Makefile to traverse through a directory structure with (large) files, e.g. Video files for the purpose of:
- finding duplicates
- synchronising files with remote files
- Synchronisation of two large storage systems with large files across a network (storages are connected to separate computers).
- Finding duplicates of files on large storage systems.
- Unix filesystems
- Availability of Make
- No file names with colons (':')
- Traverses through a directory tree structure and copy Sync_Makefile into each visited subdirectory
- Creates md5 sums in a hidden directory for each file using the make mechanism (i.e. the md5 sum is updated only if the file was updated, i.e. has a newer timestamp than it's md5 sum file)
- collect all md5 sums recursively from the entire directory tree
- sort these md5 sums with their associated file names
- list duplicates in the sorted list
- updates md5 sums only if a file was changed
- second and later passes are much faster than first pass (most md5 sums are calculated and need no update)
- ideal for large files (like Videos) and large storage systems
- the sorted list of md5 sums allows to find duplicates
- the sorted list of md5 sums allows to sync two storage systems across a network
- remove md5 sum files for files that were renamed or deleted
- copies Sync_Makefile to a remote destination using scp and executes make there. Session can be reconnected.
- list and clean broken links of a directory tree
- list filenames that contain ':' (see Bugs/Note)
all: cleans empty md5 sum files, removes broken links and traverses through all subdirectories to create md5 sum files. Then collects all md5 sums into one.
sort: sort the lines by md5 sum and place contents in .md5/md5sums-sorted
duplicates: list all duplicate lines in .md5/md5sums-dubplicates
clean-md5sums: clean all .md5/*.md5 files in the directory tree
clean-md5files: delete only the summary files
clean: clean all generated files
list-broken-links: as said
clean-broken-links: as said
list-colon-files: as said
clean-dangling-md5: find and remove md5 sum files that have no associated large file.
remote: all make targets can be used with .remote. This copies Sync_Makefile to the remote system and executes the make target there. The remote system must be defined at the toplevel of the Makfile. A screen session is create on the remote. This allows reconnection to the (remote) command.
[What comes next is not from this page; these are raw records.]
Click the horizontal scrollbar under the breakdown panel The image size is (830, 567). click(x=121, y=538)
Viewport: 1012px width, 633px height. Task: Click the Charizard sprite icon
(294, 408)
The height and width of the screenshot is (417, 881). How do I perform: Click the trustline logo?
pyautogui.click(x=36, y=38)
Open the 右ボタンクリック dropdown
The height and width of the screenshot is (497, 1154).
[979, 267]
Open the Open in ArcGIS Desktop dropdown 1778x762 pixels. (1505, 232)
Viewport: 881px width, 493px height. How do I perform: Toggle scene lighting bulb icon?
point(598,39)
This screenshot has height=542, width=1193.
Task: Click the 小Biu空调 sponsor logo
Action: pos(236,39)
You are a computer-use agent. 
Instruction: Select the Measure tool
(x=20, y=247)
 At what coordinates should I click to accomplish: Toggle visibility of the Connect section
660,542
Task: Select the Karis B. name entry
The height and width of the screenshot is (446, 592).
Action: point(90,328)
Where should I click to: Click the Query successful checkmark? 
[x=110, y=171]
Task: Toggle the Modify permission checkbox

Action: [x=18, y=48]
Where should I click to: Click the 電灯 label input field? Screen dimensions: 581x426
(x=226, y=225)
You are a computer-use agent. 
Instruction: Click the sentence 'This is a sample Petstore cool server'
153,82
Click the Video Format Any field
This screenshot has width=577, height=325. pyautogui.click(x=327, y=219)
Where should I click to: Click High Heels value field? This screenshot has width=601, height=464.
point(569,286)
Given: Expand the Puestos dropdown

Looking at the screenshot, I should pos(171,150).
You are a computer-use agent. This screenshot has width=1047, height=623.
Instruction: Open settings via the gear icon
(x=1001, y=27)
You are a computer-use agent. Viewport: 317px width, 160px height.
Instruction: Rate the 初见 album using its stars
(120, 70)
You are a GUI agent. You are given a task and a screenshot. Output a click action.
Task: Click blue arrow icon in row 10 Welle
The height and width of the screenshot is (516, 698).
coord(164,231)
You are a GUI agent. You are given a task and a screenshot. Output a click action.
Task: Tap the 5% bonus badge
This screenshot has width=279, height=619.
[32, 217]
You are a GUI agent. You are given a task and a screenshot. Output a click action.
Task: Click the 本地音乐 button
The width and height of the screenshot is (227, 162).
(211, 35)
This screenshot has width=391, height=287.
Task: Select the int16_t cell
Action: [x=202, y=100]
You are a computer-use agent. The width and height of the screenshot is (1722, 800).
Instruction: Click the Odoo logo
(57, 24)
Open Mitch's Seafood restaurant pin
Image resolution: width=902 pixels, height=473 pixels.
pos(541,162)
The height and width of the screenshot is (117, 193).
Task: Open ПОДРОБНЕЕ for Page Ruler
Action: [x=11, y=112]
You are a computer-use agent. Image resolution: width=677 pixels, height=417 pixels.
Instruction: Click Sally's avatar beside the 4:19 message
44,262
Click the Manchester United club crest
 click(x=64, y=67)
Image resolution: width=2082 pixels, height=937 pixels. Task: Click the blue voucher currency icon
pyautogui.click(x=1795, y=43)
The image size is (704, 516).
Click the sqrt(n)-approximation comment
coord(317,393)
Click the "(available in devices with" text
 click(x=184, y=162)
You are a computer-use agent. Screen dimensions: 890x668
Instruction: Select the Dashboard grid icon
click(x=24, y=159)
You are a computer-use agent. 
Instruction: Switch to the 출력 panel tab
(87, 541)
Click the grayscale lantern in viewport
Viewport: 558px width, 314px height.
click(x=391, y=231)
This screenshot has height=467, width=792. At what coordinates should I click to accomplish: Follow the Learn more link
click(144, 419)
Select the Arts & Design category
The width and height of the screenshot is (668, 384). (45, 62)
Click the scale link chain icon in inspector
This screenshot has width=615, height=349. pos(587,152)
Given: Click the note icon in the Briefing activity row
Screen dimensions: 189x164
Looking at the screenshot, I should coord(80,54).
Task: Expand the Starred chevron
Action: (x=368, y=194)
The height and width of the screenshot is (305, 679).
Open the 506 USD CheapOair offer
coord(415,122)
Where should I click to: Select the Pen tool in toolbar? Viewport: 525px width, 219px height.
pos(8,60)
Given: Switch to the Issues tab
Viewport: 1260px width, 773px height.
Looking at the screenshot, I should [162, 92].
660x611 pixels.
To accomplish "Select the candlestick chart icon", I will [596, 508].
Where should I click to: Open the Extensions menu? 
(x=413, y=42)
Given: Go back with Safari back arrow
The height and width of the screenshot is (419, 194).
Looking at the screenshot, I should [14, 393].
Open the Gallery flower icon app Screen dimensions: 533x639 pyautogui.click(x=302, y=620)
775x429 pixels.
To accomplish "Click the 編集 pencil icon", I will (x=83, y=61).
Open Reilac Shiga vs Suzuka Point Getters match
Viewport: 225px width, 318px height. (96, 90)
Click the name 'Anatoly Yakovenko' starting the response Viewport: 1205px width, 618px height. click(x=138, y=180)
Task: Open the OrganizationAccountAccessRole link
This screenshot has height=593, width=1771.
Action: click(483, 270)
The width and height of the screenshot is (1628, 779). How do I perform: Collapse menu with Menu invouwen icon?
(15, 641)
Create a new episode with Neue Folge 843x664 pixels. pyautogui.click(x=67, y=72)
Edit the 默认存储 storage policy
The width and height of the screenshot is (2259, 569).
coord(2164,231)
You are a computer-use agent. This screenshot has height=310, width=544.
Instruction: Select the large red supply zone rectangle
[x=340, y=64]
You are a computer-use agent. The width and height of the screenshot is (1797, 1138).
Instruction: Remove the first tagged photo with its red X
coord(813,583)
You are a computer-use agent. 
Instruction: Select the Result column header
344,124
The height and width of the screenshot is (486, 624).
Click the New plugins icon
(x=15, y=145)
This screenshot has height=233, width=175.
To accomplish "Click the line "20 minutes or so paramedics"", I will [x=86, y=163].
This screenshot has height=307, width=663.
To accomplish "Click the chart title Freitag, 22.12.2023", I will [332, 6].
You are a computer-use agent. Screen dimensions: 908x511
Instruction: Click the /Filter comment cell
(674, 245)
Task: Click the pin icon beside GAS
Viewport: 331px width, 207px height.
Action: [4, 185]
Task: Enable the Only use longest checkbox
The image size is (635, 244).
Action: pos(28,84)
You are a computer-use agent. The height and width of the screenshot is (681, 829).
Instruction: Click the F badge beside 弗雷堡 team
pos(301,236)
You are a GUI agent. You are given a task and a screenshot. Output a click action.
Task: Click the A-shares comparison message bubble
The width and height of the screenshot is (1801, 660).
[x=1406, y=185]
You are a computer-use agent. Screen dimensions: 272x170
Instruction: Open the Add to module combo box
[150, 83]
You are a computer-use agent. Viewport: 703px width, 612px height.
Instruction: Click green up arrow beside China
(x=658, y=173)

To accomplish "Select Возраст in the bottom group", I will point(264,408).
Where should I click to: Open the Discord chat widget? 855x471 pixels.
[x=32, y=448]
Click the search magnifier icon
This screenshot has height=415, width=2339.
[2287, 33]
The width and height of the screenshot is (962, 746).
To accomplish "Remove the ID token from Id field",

Whether it is a bug or feature: the prerequisites of a Makefile rule must not contain a ':'. Hence the processed filenames must not contain ':'.
Video DVDs have a video_ts folder containing one or more *.bup and one or more *.ifo files. Two of these files with same name but different suffix (.ifo and .bup) are often the same. This script replaces the .ifo file by a link to the .bup file.
This script creates a script to substitute a file (that is a duplication) by a link to its duplicate.
(uses replaceLink.sh)
Works through the list of duplicates and asks the user to either delete one or the other or link one of them to the other.
This script creates a script to substitute a file (that is a duplication) by a link to its duplicate.
(uses replaceLink.sh)
Test directory structure contains:
- directories
- files
- links to directories
- links to files
- a broken link
- files with suffixes
- files without suffixes
- a .syncignore file excluding a file and a directory
- a filename with paranthesis
- examine other problematic characters like : and other braces
- a filename with an &